Cogeco was not the only company to seize upon the lone unaided question in the survey where respondents were asked: “What, if anything, have you heard about the telecommunications sector in the past year?” Fifty-six percent said either “nothing” or “don’t know”. Two percent said they liked the industry, 2% said fibre optics and 4% noted its innovation. The rest was a mix of competitive and pricing concerns. There was not much concern for sales practices in the unaided question.

In its appearance Thursday afternoon, Telus took the most direct aim at the survey saying the report does not provide clear evidence of a systemic sales problem in the industry (even though the company has proposed a new code, as long as it supersedes all others).

“The first reason is that the question design itself is flawed. Questions are modeled in a way to elicit negative answers. There is only one open-ended question,” said Daniel Stern, the company’s director of regulatory law and policy (pictured in a CPAC.ca screen cap). The rest prime the survey respondents for negative answers.

“What we don’t see on the survey are questions asking ‘are you satisfied? What is your view on sales practices?’ The questions are designed for negative answers and so you can not trust a survey based on these questions,” he continued.

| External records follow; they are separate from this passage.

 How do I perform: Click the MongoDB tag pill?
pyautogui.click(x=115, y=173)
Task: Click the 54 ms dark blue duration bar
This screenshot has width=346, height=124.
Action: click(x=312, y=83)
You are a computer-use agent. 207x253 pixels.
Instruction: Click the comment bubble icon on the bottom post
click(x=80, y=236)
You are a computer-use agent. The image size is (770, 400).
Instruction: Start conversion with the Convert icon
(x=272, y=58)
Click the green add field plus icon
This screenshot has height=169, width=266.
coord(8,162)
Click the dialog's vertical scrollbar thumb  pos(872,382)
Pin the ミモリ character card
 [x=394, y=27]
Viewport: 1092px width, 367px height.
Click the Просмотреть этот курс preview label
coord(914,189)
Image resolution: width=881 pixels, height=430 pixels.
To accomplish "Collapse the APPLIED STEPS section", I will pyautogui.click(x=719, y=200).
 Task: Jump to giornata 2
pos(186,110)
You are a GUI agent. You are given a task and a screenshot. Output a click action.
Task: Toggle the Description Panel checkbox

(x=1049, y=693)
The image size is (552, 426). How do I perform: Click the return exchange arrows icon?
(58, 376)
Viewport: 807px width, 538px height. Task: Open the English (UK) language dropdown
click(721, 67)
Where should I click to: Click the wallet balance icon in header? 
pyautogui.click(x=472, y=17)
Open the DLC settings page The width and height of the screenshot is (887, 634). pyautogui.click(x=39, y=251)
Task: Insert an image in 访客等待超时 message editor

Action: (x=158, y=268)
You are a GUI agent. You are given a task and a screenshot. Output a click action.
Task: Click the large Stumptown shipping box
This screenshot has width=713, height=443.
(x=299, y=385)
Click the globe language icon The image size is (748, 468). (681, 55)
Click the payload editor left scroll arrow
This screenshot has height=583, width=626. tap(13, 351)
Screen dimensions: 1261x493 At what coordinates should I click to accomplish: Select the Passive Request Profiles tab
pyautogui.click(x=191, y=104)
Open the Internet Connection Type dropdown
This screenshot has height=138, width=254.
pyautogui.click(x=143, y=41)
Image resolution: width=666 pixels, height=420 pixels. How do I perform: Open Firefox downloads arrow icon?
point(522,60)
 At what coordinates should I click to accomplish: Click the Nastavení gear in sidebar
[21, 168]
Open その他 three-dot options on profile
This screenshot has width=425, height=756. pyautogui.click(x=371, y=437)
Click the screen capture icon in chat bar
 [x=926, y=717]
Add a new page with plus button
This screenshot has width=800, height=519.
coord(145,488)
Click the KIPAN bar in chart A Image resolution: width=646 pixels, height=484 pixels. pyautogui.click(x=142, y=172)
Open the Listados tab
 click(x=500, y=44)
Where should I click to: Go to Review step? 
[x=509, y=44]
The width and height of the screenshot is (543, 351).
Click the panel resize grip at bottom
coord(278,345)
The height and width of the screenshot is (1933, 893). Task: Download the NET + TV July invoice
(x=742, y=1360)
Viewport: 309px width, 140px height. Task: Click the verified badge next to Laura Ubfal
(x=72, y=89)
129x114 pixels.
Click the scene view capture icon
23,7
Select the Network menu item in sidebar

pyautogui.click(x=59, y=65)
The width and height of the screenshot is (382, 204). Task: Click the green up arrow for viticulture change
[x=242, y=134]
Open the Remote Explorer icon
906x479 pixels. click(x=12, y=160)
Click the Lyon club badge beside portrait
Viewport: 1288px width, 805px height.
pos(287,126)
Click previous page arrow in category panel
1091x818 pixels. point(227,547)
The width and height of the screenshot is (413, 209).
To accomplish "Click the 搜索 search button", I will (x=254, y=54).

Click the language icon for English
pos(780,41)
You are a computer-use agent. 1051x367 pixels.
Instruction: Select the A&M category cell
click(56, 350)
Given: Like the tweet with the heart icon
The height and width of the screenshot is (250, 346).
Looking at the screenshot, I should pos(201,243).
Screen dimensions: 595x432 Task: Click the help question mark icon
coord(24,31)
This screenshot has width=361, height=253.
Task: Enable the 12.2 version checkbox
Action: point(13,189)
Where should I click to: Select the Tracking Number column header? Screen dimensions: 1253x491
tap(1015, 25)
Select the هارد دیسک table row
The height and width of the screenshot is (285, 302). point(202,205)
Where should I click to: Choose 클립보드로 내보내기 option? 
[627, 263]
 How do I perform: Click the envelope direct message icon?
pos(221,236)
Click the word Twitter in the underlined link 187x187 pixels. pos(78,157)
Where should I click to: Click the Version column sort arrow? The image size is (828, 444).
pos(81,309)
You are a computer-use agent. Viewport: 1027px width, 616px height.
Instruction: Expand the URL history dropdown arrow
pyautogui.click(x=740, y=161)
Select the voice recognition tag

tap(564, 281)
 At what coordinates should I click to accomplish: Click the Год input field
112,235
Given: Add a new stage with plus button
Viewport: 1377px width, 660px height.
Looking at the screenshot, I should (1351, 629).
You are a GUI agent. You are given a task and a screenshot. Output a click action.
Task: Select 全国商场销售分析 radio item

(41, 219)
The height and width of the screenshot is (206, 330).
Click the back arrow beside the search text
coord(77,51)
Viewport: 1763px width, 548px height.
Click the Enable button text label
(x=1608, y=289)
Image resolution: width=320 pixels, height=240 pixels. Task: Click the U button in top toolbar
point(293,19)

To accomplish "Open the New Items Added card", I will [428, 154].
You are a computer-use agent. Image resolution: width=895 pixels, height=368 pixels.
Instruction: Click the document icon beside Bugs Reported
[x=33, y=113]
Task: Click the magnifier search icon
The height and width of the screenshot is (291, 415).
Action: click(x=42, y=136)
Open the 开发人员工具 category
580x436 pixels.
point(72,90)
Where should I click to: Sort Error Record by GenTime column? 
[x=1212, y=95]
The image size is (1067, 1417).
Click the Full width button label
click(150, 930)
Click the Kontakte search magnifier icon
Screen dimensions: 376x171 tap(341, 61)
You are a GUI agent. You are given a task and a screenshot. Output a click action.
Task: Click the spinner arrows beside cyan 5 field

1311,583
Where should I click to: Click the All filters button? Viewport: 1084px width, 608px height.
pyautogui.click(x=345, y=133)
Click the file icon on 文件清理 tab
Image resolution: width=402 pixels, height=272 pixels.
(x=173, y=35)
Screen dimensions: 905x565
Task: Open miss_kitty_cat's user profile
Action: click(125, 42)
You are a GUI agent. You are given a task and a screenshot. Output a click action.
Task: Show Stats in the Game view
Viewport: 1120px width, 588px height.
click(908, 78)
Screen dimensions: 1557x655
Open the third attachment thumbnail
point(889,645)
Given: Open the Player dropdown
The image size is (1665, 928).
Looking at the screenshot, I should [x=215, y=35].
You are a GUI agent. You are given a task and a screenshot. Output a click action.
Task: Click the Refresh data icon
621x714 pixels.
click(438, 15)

Besides, he added (as did representatives from SaskTel, Cogeco, Vidéotron and Northwestel yesterday and so will those from Rogers and Bell tomorrow), the results themselves tell an unreliable story. “The survey does not actually report the results of Telus’ biggest competitor, Shaw, which is the incumbent internet cable television provider in Western Canada. Shaw is grouped… as ‘other.’ So, you can not particularize the practices by provider when absent from the survey is the biggest provider of internet and television in the western half of the country,” said Stern.

“To the extent the Commission intends to rely on this survey on the record to ground its findings, the Commission really needs to address these flaws and criticisms and explain why it is a valid source of information.”

The hearing will wrap up tomorrow with Shaw, Rogers and Bell facing the commissioners.